Stored data:
=-=-=-=-=
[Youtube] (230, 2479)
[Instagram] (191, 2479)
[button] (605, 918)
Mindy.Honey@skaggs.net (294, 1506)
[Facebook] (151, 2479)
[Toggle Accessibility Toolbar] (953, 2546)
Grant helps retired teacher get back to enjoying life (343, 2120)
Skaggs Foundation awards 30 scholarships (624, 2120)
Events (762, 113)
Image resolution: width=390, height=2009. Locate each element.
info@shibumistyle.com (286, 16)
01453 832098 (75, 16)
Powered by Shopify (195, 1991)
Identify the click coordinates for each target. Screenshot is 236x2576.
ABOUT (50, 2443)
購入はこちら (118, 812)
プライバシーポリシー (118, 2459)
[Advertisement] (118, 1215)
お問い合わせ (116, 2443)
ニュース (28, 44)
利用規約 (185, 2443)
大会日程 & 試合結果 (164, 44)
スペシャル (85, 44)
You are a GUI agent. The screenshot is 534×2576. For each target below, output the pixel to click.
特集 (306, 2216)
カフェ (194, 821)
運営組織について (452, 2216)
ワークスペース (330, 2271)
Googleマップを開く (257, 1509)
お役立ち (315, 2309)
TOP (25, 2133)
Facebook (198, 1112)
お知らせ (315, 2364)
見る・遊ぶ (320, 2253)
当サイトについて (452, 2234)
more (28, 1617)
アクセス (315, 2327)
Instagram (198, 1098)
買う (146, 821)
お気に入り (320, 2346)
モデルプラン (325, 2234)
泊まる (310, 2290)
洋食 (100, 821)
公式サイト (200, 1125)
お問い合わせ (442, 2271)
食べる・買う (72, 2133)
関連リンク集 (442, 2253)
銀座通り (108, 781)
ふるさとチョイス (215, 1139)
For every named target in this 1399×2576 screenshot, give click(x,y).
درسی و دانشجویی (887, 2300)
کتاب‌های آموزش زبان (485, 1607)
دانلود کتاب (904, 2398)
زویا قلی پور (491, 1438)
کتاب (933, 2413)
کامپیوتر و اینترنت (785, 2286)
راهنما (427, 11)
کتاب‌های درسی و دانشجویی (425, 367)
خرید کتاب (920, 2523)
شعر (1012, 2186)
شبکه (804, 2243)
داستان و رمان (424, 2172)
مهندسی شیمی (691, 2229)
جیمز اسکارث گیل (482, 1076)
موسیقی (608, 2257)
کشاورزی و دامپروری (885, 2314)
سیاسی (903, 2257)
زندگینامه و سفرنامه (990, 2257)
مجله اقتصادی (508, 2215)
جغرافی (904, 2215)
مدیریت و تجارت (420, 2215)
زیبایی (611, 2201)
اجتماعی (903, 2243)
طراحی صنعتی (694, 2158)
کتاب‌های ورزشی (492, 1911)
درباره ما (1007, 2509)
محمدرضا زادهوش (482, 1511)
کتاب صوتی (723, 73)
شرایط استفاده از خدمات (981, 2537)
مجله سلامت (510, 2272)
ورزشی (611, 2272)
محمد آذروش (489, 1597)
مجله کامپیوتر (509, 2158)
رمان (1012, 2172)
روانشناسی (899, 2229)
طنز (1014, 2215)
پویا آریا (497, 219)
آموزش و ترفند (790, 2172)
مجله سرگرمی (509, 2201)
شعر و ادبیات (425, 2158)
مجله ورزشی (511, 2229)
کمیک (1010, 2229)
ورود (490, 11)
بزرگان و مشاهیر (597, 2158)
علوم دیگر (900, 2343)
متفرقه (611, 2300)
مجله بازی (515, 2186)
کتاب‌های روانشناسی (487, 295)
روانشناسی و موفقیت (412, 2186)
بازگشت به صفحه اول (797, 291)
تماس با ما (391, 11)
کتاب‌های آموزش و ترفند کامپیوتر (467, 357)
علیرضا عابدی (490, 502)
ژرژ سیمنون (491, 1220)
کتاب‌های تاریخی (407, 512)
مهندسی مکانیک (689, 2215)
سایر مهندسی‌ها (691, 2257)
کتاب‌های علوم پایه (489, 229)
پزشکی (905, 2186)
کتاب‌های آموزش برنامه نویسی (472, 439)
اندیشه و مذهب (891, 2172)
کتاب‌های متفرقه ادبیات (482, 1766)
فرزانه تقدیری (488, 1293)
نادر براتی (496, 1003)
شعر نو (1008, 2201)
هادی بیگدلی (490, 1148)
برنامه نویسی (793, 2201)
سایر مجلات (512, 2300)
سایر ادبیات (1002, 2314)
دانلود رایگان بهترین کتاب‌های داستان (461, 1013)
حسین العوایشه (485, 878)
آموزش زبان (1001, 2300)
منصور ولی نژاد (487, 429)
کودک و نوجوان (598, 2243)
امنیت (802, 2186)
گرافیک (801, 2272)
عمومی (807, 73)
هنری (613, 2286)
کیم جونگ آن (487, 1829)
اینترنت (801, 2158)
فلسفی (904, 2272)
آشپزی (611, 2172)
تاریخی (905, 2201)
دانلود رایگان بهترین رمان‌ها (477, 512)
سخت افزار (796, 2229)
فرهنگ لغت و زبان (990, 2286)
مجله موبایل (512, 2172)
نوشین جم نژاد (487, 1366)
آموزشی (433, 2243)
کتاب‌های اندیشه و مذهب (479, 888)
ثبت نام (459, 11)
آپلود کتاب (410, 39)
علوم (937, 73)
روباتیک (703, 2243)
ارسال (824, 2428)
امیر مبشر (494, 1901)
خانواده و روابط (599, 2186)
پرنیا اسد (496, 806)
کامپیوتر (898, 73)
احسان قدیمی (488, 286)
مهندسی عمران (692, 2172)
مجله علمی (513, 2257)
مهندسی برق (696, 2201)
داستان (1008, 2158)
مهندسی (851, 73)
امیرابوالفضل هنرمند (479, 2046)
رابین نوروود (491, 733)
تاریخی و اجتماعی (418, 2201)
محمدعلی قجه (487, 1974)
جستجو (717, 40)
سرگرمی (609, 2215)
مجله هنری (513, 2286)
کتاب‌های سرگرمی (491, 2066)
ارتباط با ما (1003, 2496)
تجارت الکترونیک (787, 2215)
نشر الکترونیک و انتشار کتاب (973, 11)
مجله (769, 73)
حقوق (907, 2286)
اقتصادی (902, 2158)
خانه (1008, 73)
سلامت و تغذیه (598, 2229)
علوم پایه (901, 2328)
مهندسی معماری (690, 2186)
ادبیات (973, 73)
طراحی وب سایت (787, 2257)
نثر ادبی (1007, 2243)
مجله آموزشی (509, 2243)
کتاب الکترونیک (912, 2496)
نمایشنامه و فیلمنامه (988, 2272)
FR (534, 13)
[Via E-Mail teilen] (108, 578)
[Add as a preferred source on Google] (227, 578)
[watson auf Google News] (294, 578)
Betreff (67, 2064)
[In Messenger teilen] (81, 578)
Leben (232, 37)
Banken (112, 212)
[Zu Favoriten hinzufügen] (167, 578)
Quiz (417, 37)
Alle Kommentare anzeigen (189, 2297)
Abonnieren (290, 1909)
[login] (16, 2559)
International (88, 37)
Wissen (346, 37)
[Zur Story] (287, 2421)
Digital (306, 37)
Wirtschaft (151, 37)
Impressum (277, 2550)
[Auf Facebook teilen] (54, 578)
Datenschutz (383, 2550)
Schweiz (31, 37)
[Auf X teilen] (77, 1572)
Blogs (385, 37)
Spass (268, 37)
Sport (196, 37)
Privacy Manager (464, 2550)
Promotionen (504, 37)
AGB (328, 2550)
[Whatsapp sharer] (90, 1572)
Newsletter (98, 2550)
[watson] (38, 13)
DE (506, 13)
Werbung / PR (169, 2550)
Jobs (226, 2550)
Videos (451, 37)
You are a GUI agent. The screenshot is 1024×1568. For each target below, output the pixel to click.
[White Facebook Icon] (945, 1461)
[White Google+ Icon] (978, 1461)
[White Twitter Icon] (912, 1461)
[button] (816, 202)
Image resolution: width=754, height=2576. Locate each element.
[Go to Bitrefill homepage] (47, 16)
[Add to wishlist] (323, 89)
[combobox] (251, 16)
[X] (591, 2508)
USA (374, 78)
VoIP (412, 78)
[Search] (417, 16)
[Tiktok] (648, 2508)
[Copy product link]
=-=-=-=-=
What needs to be done:
Which of the lines in the data contain the string "Icon"? Return each one.

Exercise response:
[White Facebook Icon] (945, 1461)
[White Google+ Icon] (978, 1461)
[White Twitter Icon] (912, 1461)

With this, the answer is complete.